*Text section*:
[start]

48. GEORGE WALLACE (1919–1998) served the first of his four terms as governor of Alabama from 1963 until 1967. In June 1963, a month after angry dogs were set upon black teenagers demonstrating for civil rights in Birmingham, the governor announced his intention to block a judicial order to enroll two African-American students at the University of Alabama at Tuscaloosa. In a ritual choreographed by the Kennedy brothers, who wished to avoid violence, Wallace stood in the schoolhouse door, denouncing "this illegal, unwarranted and force-induced intrusion by the federal government." Deputy Attorney General Katzenbach, backed by a federalized Alabama National Guard, asked the governor to step aside, which he did. That evening, on television, JFK announced that he was sending a comprehensive civil rights bill to Congress, citing "a moral issue . . . as old as the Scriptures and as clear as the American Constitution."

[end]

*Request*:
Answer these from the George Wallace passage:
(a) During which years did Wallace serve his first term as governor of Alabama?
(b) Who asked the governor to step aside at the schoolhouse door?
(c) What did JFK announce on television that evening?
The entries that come next are separate material, unrelated to the George Wallace passage.

Target position entries
[start]

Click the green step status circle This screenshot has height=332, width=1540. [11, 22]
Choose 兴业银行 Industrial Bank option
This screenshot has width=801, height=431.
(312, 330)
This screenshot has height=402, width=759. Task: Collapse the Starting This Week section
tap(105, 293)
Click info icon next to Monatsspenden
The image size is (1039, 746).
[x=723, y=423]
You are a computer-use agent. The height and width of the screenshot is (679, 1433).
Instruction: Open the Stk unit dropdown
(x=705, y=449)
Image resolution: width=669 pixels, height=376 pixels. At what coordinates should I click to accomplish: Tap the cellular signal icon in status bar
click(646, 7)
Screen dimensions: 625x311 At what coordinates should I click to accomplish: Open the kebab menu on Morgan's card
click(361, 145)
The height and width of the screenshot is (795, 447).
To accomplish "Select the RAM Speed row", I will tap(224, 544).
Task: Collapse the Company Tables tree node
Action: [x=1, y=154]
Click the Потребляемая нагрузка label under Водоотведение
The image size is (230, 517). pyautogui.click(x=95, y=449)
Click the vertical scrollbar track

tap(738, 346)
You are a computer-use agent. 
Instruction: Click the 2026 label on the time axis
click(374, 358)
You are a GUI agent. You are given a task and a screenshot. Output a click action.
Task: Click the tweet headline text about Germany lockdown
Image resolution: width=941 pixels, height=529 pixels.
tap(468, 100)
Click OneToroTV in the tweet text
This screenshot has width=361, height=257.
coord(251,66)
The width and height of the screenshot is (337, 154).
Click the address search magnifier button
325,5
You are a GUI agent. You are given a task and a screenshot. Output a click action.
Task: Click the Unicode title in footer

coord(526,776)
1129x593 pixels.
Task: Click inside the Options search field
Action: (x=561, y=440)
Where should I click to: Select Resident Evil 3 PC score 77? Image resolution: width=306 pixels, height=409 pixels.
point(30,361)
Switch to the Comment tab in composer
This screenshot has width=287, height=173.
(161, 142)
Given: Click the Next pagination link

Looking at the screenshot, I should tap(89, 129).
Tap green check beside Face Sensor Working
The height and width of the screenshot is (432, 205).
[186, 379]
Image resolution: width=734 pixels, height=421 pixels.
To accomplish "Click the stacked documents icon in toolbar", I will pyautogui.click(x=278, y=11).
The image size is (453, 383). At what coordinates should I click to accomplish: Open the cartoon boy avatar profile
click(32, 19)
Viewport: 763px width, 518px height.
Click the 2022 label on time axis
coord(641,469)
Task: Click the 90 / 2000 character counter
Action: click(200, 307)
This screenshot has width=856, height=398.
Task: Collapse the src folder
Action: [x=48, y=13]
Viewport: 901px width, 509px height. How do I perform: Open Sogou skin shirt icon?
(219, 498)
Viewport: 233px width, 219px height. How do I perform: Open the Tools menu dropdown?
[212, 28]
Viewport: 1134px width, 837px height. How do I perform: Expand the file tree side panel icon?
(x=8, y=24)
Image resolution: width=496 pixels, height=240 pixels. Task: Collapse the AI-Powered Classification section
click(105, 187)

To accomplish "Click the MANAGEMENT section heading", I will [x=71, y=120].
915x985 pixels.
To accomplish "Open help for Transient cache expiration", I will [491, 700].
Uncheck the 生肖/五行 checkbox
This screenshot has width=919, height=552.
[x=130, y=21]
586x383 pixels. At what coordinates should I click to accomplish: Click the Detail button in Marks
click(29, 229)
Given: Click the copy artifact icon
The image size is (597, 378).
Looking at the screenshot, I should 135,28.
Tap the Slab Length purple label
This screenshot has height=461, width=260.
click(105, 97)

[end]

*Task response*:
(a) From 1963 until 1967.
(b) Deputy Attorney General Katzenbach.
(c) That he was sending a comprehensive civil rights bill to Congress.